Wednesday, June 02, 2010

International tax policy: domestic expenses that produce foreign income

The latest issue of the National Tax Journal contains a brief "Comment and Reply" section on Jim Hines' 2008 article, "Foreign Income and Domestic Deductions." The comment is by Johannes Becker of the Planck Institute in Munich and Clemens Fuest of the Said Business School at Oxford (coincidentally, two places I am going this summer), and Hines offers a very brief reply.

The exchange is important for people interested in the topic. However, as it's written mainly for economists (with equations playing a prominent role), it may not get the broad attention and readership among other interested individuals that it deserves.

Hines starts from the premise that adopting exemption for the foreign source income of domestic firms is optimal. The question presented is what should then be done with respect to the domestically incurred expenses of producing foreign source income. E.g., suppose a U.S. firm borrows in the U.S., incurring interest expense, in order to invest abroad. Or suppose a portion of its domestic headquarters operations are devoted to producing foreign source income that the U.S., having hypothetically adopted exemption, is not going to tax.

There has been widespread agreement that, at least in principle, one would want to disallow domestically incurred expenses that produce untaxed foreign source income. In effect, since the expenses are an input to determining foreign source income, which one has decided to exempt/ignore, they should be ignored as well. But Hines' article argues that "the only policy consistent with efficiency ... is to permit full domestic deductibility of expenses incurred in the home country." With all due respect to Jim, I think it's fair to say that this has met with widespread skepticism.

I had noticed that Jim's argument seemed too lawyer-like in a bad way (if I may say so as a lawyer). That is, the claim is largely one of logical consistency with exemption, in effect treating the decision to adopt exemption as if it were a precedent.

Becker and Fuest make this a lot clearer. They start by quoting the following statement from Hines: "Exempting foreign income from taxation implies that the government values equally one dollar of after-tax domestic income earned by home-country firms and one dollar of after-foreign tax foreign income, since home-country firms make this tradeoff at the margin."
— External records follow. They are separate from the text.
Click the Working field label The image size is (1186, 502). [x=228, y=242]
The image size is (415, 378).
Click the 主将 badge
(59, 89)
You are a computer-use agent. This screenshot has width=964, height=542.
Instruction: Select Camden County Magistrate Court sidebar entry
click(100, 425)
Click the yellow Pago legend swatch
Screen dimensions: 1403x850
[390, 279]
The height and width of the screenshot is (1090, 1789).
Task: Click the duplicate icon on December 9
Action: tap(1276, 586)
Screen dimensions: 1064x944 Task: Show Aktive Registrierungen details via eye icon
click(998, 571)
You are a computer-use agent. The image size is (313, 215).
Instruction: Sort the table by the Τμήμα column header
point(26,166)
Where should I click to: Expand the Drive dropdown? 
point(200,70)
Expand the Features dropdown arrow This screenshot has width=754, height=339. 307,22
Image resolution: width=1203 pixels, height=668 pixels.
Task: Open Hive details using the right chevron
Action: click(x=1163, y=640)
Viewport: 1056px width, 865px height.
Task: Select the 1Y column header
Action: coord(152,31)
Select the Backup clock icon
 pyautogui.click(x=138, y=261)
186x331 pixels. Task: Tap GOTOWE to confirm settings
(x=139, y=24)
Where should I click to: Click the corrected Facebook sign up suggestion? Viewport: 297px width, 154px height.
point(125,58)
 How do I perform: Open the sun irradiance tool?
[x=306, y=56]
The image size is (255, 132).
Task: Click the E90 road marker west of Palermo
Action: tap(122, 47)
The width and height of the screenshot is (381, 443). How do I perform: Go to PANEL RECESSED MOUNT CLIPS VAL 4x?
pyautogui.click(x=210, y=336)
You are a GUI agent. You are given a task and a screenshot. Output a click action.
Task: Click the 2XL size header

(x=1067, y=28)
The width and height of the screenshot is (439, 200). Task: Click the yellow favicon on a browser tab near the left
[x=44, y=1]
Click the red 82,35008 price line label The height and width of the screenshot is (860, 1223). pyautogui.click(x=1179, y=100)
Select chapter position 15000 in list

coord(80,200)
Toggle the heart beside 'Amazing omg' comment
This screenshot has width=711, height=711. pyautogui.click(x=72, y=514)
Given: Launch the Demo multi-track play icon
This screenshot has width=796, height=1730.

Let's try a simple numerical example to make this more salient. If the U.S. adopts exemption and has a 35% domestic rate, a U.S. firm will be indifferent between earning $100 in the U.S. ($65 after paying U.S. tax) and earning $65 abroad after paying foreign taxes. Since exemption gives the firm this tradeoff, Hines asserts that this tradeoff is indeed the socially optimal one from a U.S. national standpoint, and is the one that the government, if benevolent, employs in its social welfare function. As Becker and Fuest note, this necessarily means that, in the benevolent government's social welfare function, domestic taxes paid are worth zero (!!!!!!!!!!!!!).

A more plausible social welfare function would hold that a dollar of domestic taxes paid is worth $1, since the government could simply give it to someone.

One way of describing the underlying error (made clear by Becker and Fuest) is that it confuses first-best with second-best optimality. Suppose an exemption system is best for reasons that relate to the government's lack of market power with respect to taxing foreign source income on a corporate residence basis. (The argument is ultimately similar to that against imposing tariffs if the government lacks the market power to make foreigners bear the incidence of the tax.) Even though this might make exemption, like not having a tariff, the best choice, it doesn't imply that domestic taxpayers have optimal incentives in all respects given, for example, that other domestic taxes which are second-best need to be imposed.

Analogously, suppose that imposing a wage tax is best, all things considered, as in a typical optimal tax model where efficiency and distributional objectives are being traded off (and where, as there's just one period, there is no difference between an income tax, consumption tax, or wage tax). The fact that a wage tax is optimal, all things considered, does NOT mean that tax revenues have a social value of zero and that people making work versus leisure decisions (where the return to work, but not the value of leisure, is taxed) have exactly the set of incentives that the government considers optimal.

Becker and Fuest, using a model with a more plausible social welfare function in which domestic tax revenues have value, find that deductions yielding foreign source income should not be allowed. And if expenses producing domestic versus foreign source income cannot be distinguished, partial deductibility of some kind (such as from using an apportionment formula) is optimal. Finally, they find that full deductibility "subsidizes the ownership of foreign affiliates and therefore leads to inefficiently high levels of such ownership."

Hines' reply appears largely to demur. Rather than defending his earlier line of analysis, he argues that foreign investment yields positive externalities domestically. Hence, it should be subsidized, rather than exempt. He does not address, however, what the optimal Pigouvian subsidy for positive-externality-yielding foreign investment should look like. I would be surprised if it took the form of subsidizing such investment that happens to use domestically incurred expenses.